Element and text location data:
┌──
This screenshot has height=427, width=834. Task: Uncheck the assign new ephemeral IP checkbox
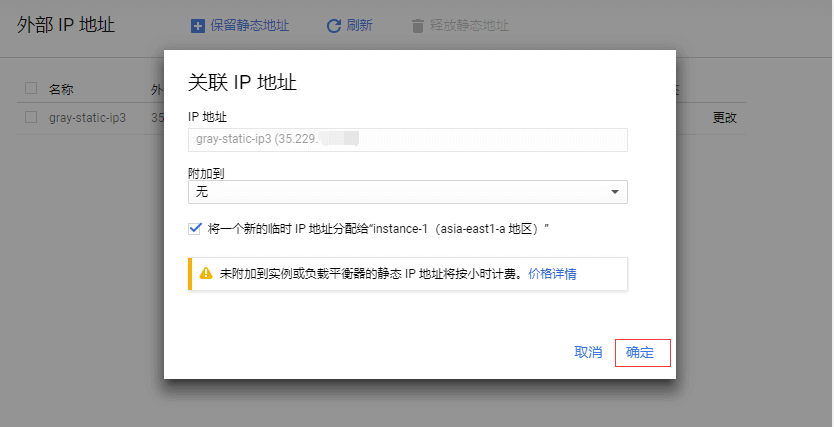click(x=195, y=228)
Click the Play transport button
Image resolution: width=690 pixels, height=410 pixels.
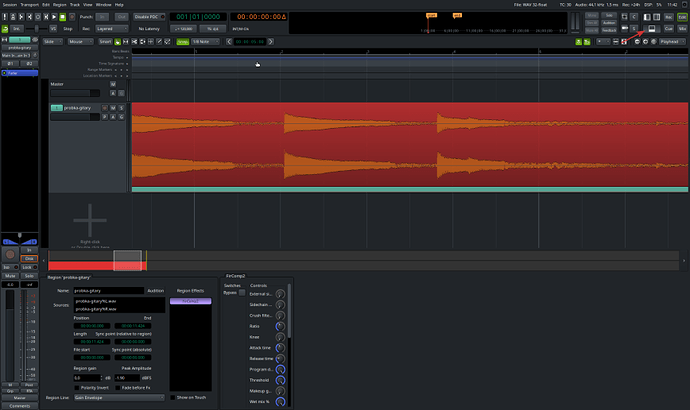(x=52, y=17)

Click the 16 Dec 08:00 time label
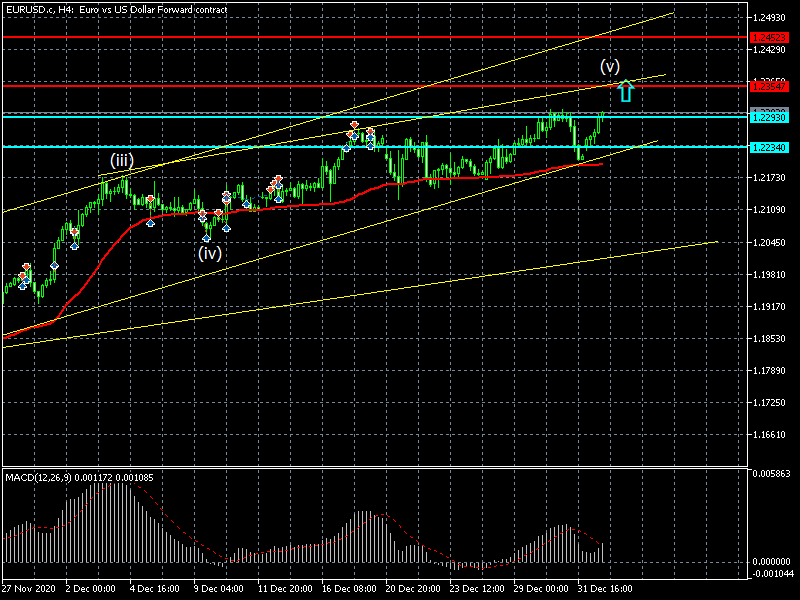[351, 589]
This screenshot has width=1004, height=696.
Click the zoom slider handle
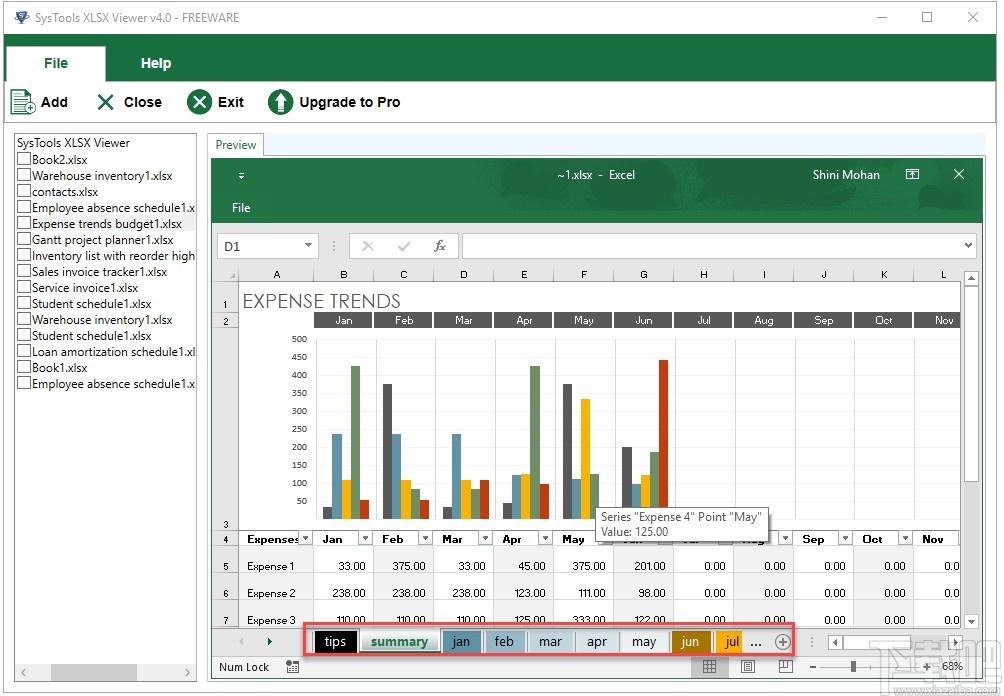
└──
Return the text of every item above word for word, leaving the pictures out.

Written answer:
This screenshot has height=427, width=834. Task: Uncheck the assign new ephemeral IP checkbox
click(x=195, y=228)
Click the Play transport button
Image resolution: width=690 pixels, height=410 pixels.
(x=52, y=17)

Click the 16 Dec 08:00 time label
[351, 589]
This screenshot has width=1004, height=696.
Click the zoom slider handle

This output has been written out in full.